Vu de dehors c'est un bar comme un autre. On pousse alors le tourniquet en bois et l'évidence nous saute aux yeux : l'Apostrophe porte terrrrriblement bien son
nom !

Entre passé et futur, entre ciel et terre, l'Apo nous rappelle que nous sommes encore jeunes étudiants
et pas encore salariés, que nous avons une vie à façonner ; en esthètes si possible. Nous sommes en plein devenir et RMS n'est qu'une passerelle entre notre adolescence et notre âge adulte, entre
nos rêves d'enfants et la réalité de la vie. Un porte-avion qui nous emmène sur l'océan de nos espoirs pour nous aider à prendre notre envol, en un souffle. Un petit lien entre passé et futur, un
petit lien entre l'article défini et le sujet : une apostrophe…
Justement...
Ce bar nous apostrophe et nous interpelle. C'est un lieu glamour et c'est un lien glamour : un couloir entre nos enfantillages de lycée et notre avenir ; notre premier emploi "serieux" à venir.
Mais n'anticipons pas…
L'Apostrophe, c'est d'abord une atmosphère.
Des boiseries éparses, des livres deci-delà et une musique lounge, évidemment.
Evidemment… Aucune mélodie ne doit venir détourner l'attention : mieux vaut un ruissellement apaisant qui invite à se laisser aller sur la moleskine.
L'Apostrophe, c'est ensuite une atmosphère.
Un espace, une constellation, un univers. Le soir venu, à l'Apostrophe, tout appelle à la détente et aux chuchotements. Là tout est sérénité, bien-être, calme et volupté. Une
illustration ? Ces lumières tamisées, ces petites bougies qui veulent éclairer notre lanterne, nous redonner la flamme ou tout simplement creer une ambiance intime.
L'Apostrophe, c'est enfin une atmosphère.
On y va comme on jouerait un rôle. Comme ces histoires de notre enfance avec les "on aurait dit que tu s'rais".
Et pourquoi pas ?
Un simple regard autour de nous est une promesse, une invitation aux rêveries.
"On aurait dit que tu s'rais…"
Le soir venu à l'Apo' il y a toujours des cadres sup qui passent par là, l'air égaré, la mine un peu
défaite. La cravate desserrée, le Martini Bianco sur la table, le BlackBerry allumé en veille "au cas où, on ne sait jamais". Sans oublier le porte-clefs estampillé de l'hélice :
petit sésame de la Béhème garée dans le parking, juste en dessous.

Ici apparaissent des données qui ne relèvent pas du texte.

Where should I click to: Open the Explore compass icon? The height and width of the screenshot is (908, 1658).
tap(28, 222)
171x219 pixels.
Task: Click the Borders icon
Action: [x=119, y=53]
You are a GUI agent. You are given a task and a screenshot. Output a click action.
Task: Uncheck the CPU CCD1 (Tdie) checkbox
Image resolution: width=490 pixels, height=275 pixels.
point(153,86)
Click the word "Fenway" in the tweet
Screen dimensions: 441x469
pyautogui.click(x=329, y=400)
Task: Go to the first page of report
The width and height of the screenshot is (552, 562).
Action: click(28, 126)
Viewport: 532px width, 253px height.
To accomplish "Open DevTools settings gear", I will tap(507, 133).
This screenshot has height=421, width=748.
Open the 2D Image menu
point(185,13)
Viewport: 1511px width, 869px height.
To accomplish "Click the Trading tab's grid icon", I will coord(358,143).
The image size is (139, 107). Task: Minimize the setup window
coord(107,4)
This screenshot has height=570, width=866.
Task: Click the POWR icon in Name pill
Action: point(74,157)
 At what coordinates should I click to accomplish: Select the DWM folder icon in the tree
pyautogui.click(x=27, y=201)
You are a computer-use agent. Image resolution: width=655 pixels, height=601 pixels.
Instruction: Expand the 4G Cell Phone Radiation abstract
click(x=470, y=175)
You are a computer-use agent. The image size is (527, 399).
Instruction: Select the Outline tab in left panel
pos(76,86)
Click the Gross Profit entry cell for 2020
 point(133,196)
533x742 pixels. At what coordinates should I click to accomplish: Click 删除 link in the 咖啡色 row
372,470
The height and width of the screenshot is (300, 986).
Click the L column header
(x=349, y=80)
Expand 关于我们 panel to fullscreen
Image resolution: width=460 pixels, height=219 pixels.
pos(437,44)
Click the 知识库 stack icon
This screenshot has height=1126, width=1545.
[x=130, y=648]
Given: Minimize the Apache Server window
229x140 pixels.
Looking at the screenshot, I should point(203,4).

Affalés dans leurs fauteuils, ces vieux trentenaires portent avec eux tout le poids de leurs responsabilités et de leur quotidien. On peut parier qu'ils sont venus là pour se délasser, pour
oublier cinq minutes les OPCVM ou le market trend. Mais oui... Regardez les mieux : ils portent sur leurs fronts tout le poids de leurs existences ; le dossier machin, le premier tiers
prévisionnel à payer, l'augmentation à négocier, les...
Mais non, ce n'est pas le moment. On n'est pas là pour penser à ça : on est là pour se détendre et oublier. Pour sortir du cadre gris et terne du bureau, pour boire un verre. Pour s'évader entre
deux maux, bien accroché à son apostrophe. Avec ses tentures et son décor, avec son environnement hors du temps, l'Apo est une scène merveilleuse : un théâtre où on peut jouer son personnage
public comme on l'entend et façonner librement sa personnalité à grand renforts de relations sociales.
N'importe quel bar ferait l'affaire pour ça ?
Je n'en suis pas si sûr...
L'Apo apporte un décor apaisant et rassérénant à notre existence, l'Apo nous offre un instant de
bonheur. De ces moments de sérénité dont on chérit le souvenir, quelques jours plus tard, lors d'un électif longuet, quand il n'y a aucun écureuil dehors pour venir embellir un quotidien trop
morne. Eh oui, c'est indéniable : quand le monde est terne et gris, quand le monde est froid et balayé par la tempête de nos impératifs, l'Apostrophe est une promesse de jours meilleurs...
L'Apostrophe,
Un bar glamour Place d'Erlon,
Ouvert toutes les nuits jusqu'à pas d'heures,
Un moment par trop éphémère à conjuguer "au temps pour moi".